Sophisticated “high-impact” ransomware attacks against critical infrastructure sectors are increasing worldwide, according to an advisory from the Cybersecurity and Infrastructure Security Agency (CISA), which cited cybersecurity authorities in the United States, Australia, and the United Kingdom. The advisory also noted that the criminal business model for ransomware continues to evolve, making it harder to “identify conclusively” specific criminal groups because of the complex networks of developers, affiliates, and freelancers.
The FBI, CISA, and the National Security Agency (NSA) in 2021 have observed ransomware attacks against 14 of the 16 U.S. critical infrastructure sectors, including the defense industrial base, emergency services, food and agriculture, government facilities, and Information Technology Sectors, CISA said in the advisory.
The advisory also noted that the market for ransomware has become increasingly professional and noted the emergence of Ransomware-as-a-Service (RaaS) and how threat actors sometimes use independent services to negotiate and arbitrate payment disputes and “help centers” to restore encrypted systems and expedite payments.

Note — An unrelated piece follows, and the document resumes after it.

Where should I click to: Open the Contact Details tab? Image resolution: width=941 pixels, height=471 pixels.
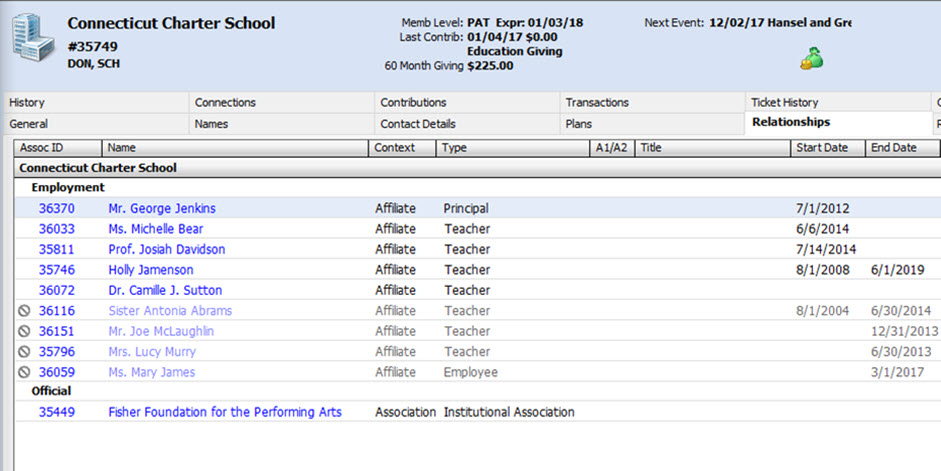417,124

Other highlights of the advisory include:
- Sharing of victim information / quick-change artists: Eurasian ransomware groups share victim information and morph quickly, CISA said. For example, the BlackMatter ransomware group, after announcing its shutdown, transferred its existing victims to infrastructure owned by another group, known as Lockbit 2.0. In October 2021, Conti ransomware actors began selling access to victims’ networks, enabling follow-on attacks by other cyber threat actors.
- Shift away from “big-game” hunting in the United States. A shift away from big-game victims in the U.S. such as Colonial Pipeline Company, JBS Foods, and Kaseya to toward mid-sized victims to reduce scrutiny from authorities.

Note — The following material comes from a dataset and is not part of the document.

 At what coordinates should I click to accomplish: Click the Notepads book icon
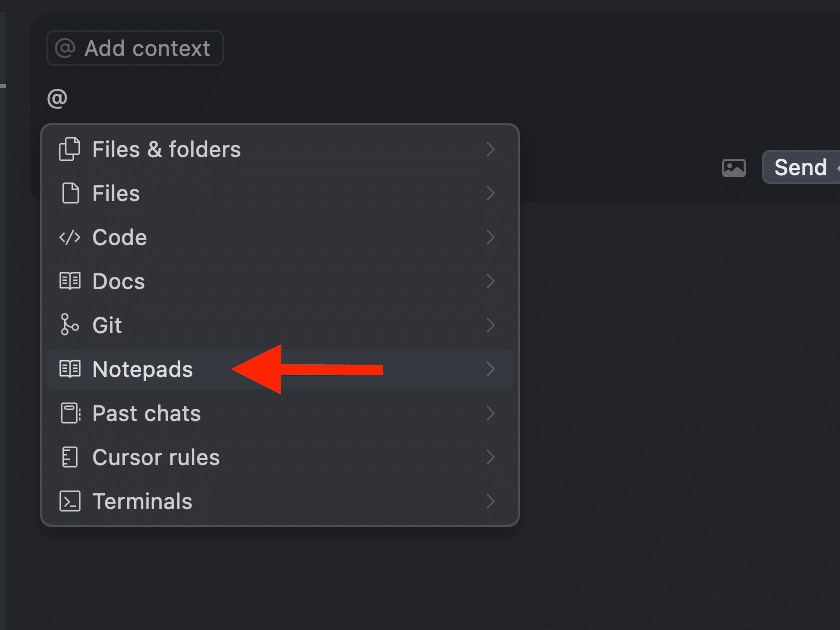pos(70,370)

- Triple extortion: After encrypting victim networks, ransomware attackers in the U.S. are increasingly turning to “triple extortion” by threatening to publicly release stolen sensitive information, disrupt the victim’s internet access, and/or inform the victim’s partners, shareholders, or suppliers about the incident, according to CISA.

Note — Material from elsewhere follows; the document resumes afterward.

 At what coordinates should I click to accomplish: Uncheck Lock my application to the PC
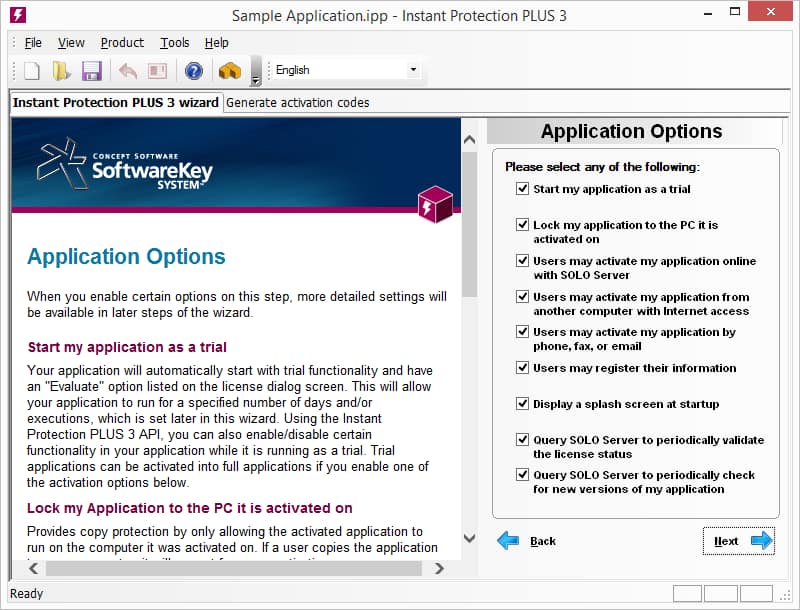[x=522, y=225]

- Threat actors may target command-line utilities, scripting activities, and permissions: Privilege escalation and lateral movement often depend on software utilities that run from the command line, CISA noted. If threat actors are not able to run these tools, they will have difficulty escalating privileges and/or moving laterally. Organizations should disable macros sent from external sources via Group Policy, CISA suggested.
- Targeting the cloud. “Ransomware developers targeted cloud infrastructures to exploit known vulnerabilities in cloud applications, virtual machine software, and virtual machine orchestration software,” CISA said, adding that ransomware threat actors also targeted cloud accounts, cloud application programming interfaces (APIs), and data backup and storage systems to deny access to cloud resources and encrypt data. Ransomware criminals have also targeted cloud service providers to encrypt customer data, CISA said.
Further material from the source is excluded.